GitHub Copilot pricing goes token-based

What GitHub’s Token-Based Billing Change Really Means

GitHub Copilot’s token-based billing is a metered pricing model where developers pay for each token of AI input and output instead of a fixed subscription, tying GitHub Copilot pricing directly to how much assistance they consume and making costs rise or fall with every prompt, chat, and generated code block. In April, GitHub announced that all Copilot plans would move from flat-rate “requests” to usage-based pricing measured in tokens, with the change taking effect in June. Under the old model, heavy users benefited from cross-subsidies as GitHub absorbed much of the growing inference cost from large models and long sessions. Now each paid tier includes a pool of AI credits, and one credit equals one cent of usage. The result is a billing system that exposes the real cost of long conversations, large context windows, and premium models instead of hiding them behind a single subscription fee.

From Flat Fees to Vanishing Credits: Developer Costs Spike

Developers are discovering that Copilot’s new token-based billing drains monthly credits far faster than expected. Reports on GitHub’s own community forum describe credits “burned like anything” for what users considered minor edits, such as updating only a few lines across several files.

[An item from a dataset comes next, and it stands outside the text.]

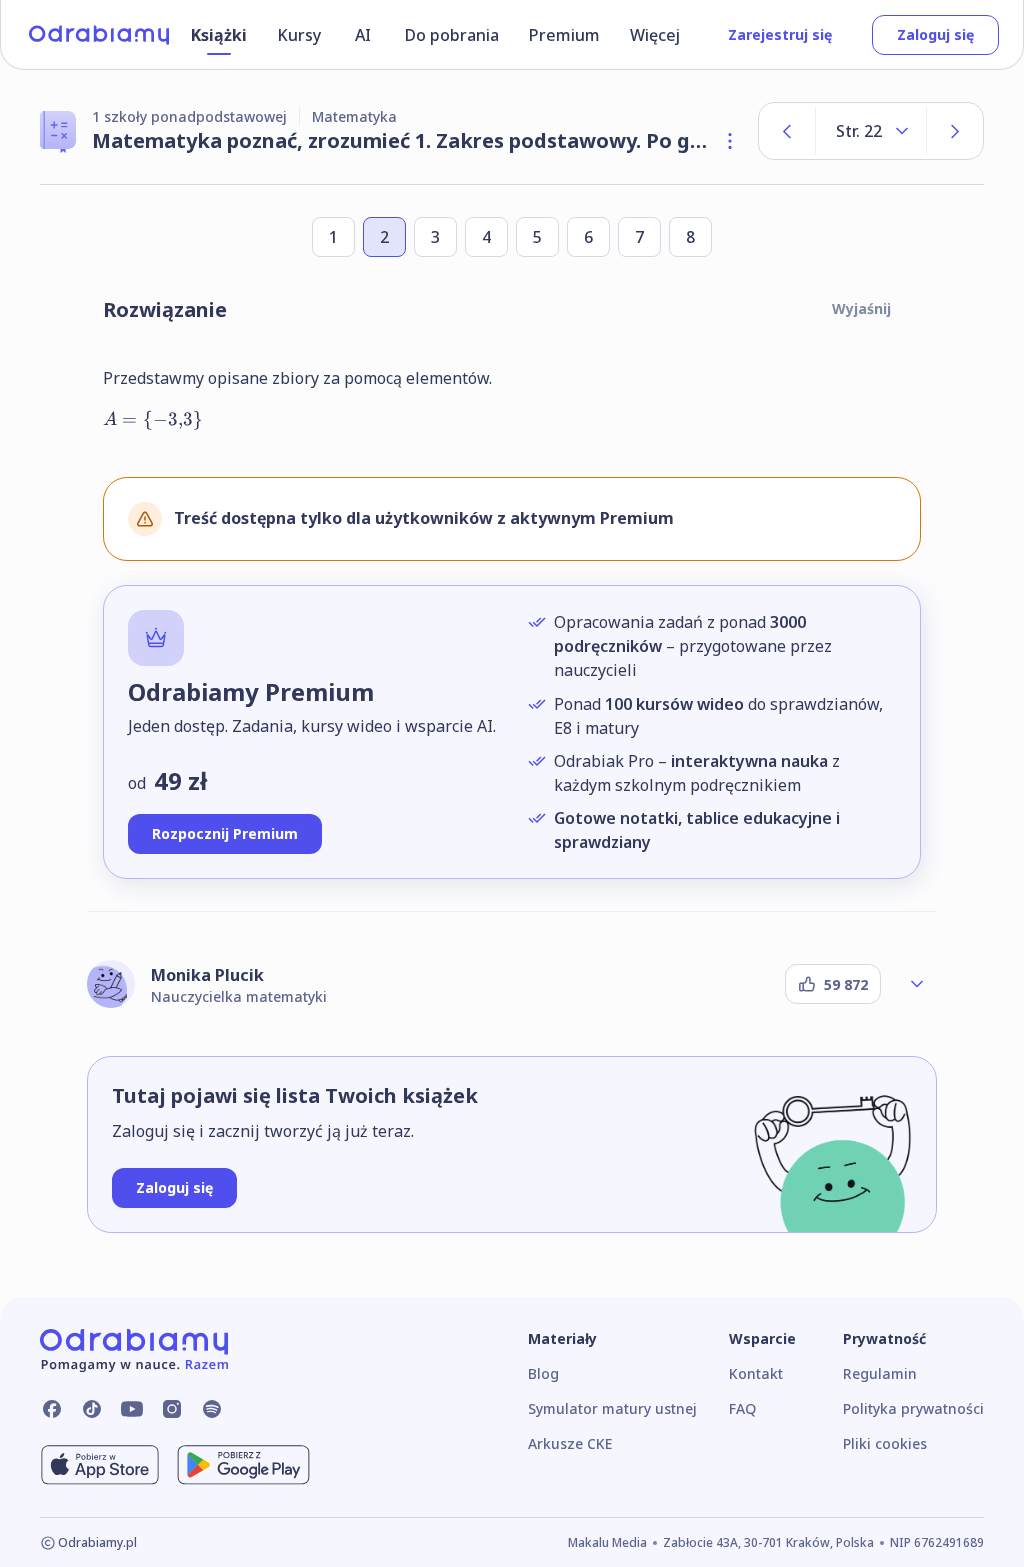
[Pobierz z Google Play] (243, 1465)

One user showed that half of a 7,000-credit allowance disappeared after a single day of work, while another said they used 840 credits despite being “super cautious” with Claude Sonnet 4.6. According to ArtificialIntelligence-News.com, GitHub’s deprecated fixed-price subscriptions likely functioned as loss leaders that let users consume far more tokens than their fees covered. Now, the cross-subsidy is gone and those same habits translate into real expenditure. One developer quoted by TechSpot reported that “a few prompts” consumed 700 credits, while another saw 5,000 credits vanish after only a couple of Copilot-driven commits, turning what felt like a limitless tool into a meter that is always running.

How Model Choice and Context Size Drive Metered Billing AI Costs

Under usage-based pricing, Copilot cost increases are tightly linked to model selection and context size. Each token of input and output consumes credits, so larger prompts, long-running chats, and powerful models are all more expensive. TechSpot notes that one million output tokens from an OpenAI GPT-5.4 nano model costs about USD 1.25 (approx. RM5.75) through Copilot, while the same volume from the frontier-class GPT-5.5 costs roughly USD 30 (approx. RM138). That gap was hidden when both counted as a single premium request. Now, a simple “build a Minesweeper game” prompt via Claude Haiku 4.5 can use 94 credits, and a single complex prompt can consume 171 credits. Long chat threads exacerbate the problem because every new request resends the entire conversation as context. As developer Neil Hewitt pointed out, those old messages are all input tokens, and input tokens now have a direct, visible price attached.

Why Token-Based Billing Is Spreading Across AI Tools

GitHub Copilot’s pricing shift is part of a broader move toward metered billing AI services across the industry. Running large language models involves substantial ongoing costs, from inference and infrastructure to model development and maintenance, and subscription-based plans that ignore usage patterns were always going to be temporary. ArtificialIntelligence-News.com argues that letting users burn far more tokens than their subscriptions represented was not sustainable, and Copilot’s update signals an end to “all-you-can-eat” AI for heavy users. TechSpot notes that Copilot’s decision is unlikely to remain an outlier as other AI coding assistants work to align their revenue with actual consumption. At the same time, alternatives with cheaper models are emerging, such as workflows built around DeepSeek that reportedly cost “about 7 cents for 15 million tokens,” showing how wide cost differences can be when comparing providers, architectures, and model sizes under usage-based pricing.

Adapting Developer Workflows to Usage-Based Pricing

For developers, token-based billing changes how they plan and use AI coding assistance. Instead of treating Copilot as an always-on companion, many now ration prompts and switch models to contain spend. TechSpot describes users who burned 21 percent of their Pro credits in a single day and are now reconsidering their tool choices, while others respond by tightening workflows. One developer, Henri Kinnunen, reported using only 161 credits during a productive day by making “very focused and deliberate changes with AI” on a smaller GPT-5.3-Codex model. This points to a new skill set: managing context windows, pruning long chats, and choosing cheaper models for routine tasks. Developers must now track token consumption as a real budget item, weighing “What is this task worth?” instead of simply asking “What can this model do?” If Copilot’s pricing is a preview, cost-aware AI habits will soon become standard practice.